ADQM Control monitoring metrics

The Monitoring service installed in an ADQM Control cluster collects two groups of metrics: system metrics from hosts and ADQM Control service metrics.

You can view metrics in your browser in the Prometheus format (ports and endpoints for access to metrics are described below), as well as use the Prometheus and Grafana web interfaces.

System metrics

System metrics indicate general characteristics of cluster hosts, usually related to resource consumption: for example, CPU utilization, disk capacity, memory usage, I/O performance, and other parameters.

To view system metrics of ADQM Control hosts in the Prometheus format, enter in the address bar of your browser: http://<adqmc_host_ip>:11203/metrics, where 11203 and /metrics are a port number and endpoint to listen for system metrics, which are set up in the Node Exporter settings section of the Monitoring service configuration.

In the Grafana interface, system metrics for ADQM Control hosts are displayed in the System dashboard and in the System row of the General dashboard.

The General dashboard in Grafana
The General dashboard in Grafana UI
The General dashboard in Grafana UI

ADQM Control service metrics

ADQM Control service metrics allow you to monitor and analyze various parameters of ADQM Control operation and performance: for example, availability of service components, types and frequency of errors, response time for user requests, frequency of alert generation and alert types, and other metrics.

▶ SHORT EXERCISE A
Output, word for word, the part of the ADQM Control monitoring text that opens with the words "The Monitoring service installed" and closes with "Monitoring service configuration.".

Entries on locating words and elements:
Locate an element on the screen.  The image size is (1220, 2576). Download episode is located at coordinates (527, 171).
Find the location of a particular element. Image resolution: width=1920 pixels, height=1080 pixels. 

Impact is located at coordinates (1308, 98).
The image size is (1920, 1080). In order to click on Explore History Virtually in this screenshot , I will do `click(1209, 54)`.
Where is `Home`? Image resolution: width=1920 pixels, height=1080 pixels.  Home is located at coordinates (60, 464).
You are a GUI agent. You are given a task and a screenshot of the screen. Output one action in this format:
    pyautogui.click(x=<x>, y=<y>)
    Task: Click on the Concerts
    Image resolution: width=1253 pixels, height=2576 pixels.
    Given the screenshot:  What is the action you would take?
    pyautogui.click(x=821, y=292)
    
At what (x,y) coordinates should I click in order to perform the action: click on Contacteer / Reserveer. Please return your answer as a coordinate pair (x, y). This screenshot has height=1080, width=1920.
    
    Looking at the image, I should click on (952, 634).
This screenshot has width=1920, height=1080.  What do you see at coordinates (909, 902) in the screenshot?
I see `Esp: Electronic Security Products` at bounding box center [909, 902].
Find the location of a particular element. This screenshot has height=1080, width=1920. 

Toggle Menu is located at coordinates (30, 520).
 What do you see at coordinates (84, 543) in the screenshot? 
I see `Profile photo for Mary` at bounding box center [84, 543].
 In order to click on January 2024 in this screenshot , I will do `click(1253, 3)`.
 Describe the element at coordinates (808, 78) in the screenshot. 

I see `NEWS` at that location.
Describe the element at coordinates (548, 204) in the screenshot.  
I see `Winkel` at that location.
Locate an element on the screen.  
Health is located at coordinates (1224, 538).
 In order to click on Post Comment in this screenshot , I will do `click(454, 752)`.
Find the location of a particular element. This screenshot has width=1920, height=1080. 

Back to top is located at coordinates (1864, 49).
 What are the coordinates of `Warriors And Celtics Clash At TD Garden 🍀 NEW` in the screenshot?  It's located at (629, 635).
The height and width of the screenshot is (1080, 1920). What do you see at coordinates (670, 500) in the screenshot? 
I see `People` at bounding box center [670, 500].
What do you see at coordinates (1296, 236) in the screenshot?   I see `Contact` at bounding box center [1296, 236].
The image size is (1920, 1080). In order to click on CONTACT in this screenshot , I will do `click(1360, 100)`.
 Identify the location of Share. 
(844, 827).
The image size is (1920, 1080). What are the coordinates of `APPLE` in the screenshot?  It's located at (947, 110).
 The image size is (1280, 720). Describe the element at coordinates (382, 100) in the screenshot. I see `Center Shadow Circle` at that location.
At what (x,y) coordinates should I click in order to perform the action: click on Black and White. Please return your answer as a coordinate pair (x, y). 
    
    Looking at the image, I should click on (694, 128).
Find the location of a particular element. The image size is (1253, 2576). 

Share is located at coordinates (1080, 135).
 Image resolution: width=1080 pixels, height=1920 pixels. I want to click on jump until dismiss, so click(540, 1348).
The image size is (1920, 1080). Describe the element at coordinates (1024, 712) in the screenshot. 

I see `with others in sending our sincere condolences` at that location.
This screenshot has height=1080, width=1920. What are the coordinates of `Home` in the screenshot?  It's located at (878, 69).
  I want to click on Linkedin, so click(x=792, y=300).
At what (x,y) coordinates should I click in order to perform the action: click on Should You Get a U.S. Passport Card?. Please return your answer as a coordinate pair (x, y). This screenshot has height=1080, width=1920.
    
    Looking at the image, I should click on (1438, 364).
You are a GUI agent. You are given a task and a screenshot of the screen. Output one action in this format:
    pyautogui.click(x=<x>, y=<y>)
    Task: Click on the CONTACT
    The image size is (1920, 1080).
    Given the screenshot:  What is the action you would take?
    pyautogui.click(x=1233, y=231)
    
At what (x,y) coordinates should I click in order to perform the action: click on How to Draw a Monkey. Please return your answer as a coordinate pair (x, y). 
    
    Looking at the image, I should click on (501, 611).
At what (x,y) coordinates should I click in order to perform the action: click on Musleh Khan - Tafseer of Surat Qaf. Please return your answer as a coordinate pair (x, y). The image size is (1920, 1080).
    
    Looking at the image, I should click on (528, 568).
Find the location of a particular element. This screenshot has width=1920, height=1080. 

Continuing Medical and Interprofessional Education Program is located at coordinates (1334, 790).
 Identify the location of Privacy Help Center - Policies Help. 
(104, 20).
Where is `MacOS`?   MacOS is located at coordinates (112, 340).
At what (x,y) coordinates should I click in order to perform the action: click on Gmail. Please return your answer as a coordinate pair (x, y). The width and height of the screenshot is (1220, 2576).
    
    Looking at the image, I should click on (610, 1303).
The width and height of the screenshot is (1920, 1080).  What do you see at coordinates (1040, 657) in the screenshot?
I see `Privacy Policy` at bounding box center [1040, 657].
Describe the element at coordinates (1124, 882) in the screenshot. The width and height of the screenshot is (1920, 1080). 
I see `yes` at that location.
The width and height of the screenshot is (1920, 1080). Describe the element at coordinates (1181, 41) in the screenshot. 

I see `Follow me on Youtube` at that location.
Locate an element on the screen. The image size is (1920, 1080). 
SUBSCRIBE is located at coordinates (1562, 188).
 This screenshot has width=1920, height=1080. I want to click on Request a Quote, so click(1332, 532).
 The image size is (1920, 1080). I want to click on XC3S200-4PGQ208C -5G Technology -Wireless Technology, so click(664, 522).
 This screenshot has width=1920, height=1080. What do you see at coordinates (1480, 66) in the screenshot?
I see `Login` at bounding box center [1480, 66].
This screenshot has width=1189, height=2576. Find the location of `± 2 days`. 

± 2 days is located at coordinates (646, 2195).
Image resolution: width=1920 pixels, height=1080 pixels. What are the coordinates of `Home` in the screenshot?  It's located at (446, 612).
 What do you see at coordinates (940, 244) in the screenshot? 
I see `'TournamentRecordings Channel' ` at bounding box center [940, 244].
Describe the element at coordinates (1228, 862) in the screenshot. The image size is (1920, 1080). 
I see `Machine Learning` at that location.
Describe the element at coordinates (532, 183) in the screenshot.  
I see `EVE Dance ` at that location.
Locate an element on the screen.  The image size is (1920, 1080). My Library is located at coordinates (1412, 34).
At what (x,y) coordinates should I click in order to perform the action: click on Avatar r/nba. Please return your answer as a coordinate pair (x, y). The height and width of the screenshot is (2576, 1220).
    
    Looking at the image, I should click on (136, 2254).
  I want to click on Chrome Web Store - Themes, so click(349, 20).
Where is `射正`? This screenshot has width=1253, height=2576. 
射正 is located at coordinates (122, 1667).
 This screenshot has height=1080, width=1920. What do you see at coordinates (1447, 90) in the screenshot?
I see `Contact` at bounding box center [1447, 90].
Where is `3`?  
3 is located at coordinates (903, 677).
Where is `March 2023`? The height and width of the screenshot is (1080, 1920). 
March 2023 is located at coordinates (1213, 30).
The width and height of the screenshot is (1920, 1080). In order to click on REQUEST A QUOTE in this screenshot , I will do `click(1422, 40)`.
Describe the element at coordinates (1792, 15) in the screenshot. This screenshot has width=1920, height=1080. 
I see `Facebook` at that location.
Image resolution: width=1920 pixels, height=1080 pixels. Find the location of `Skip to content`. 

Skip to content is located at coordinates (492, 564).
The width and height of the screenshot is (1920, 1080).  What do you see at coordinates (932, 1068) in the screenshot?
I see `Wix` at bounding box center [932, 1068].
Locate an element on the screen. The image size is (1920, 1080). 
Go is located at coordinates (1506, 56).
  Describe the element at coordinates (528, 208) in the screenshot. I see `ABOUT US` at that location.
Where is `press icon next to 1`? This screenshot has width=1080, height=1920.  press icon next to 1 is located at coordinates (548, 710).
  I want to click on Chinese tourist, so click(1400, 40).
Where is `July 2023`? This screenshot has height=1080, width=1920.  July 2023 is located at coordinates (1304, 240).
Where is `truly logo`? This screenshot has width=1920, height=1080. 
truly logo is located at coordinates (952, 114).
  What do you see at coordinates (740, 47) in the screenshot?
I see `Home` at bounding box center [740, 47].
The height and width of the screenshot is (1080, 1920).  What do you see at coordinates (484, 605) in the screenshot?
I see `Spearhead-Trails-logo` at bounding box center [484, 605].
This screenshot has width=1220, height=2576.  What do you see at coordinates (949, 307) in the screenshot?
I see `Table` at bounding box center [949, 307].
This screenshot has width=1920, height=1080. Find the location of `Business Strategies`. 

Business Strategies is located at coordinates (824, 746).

▶ SHORT EXERCISE B
Return, unchanged, the part of the records that opens with their first line and closes with the line containing "Impact is located at coordinates (1308, 98).".

▶ EXPECTED ANSWER A
The Monitoring service installed in an ADQM Control cluster collects two groups of metrics: system metrics from hosts and ADQM Control service metrics.

You can view metrics in your browser in the Prometheus format (ports and endpoints for access to metrics are described below), as well as use the Prometheus and Grafana web interfaces.

System metrics

System metrics indicate general characteristics of cluster hosts, usually related to resource consumption: for example, CPU utilization, disk capacity, memory usage, I/O performance, and other parameters.

To view system metrics of ADQM Control hosts in the Prometheus format, enter in the address bar of your browser: http://<adqmc_host_ip>:11203/metrics, where 11203 and /metrics are a port number and endpoint to listen for system metrics, which are set up in the Node Exporter settings section of the Monitoring service configuration.

▶ EXPECTED ANSWER B
Locate an element on the screen.  The image size is (1220, 2576). Download episode is located at coordinates (527, 171).
Find the location of a particular element. Image resolution: width=1920 pixels, height=1080 pixels. 

Impact is located at coordinates (1308, 98).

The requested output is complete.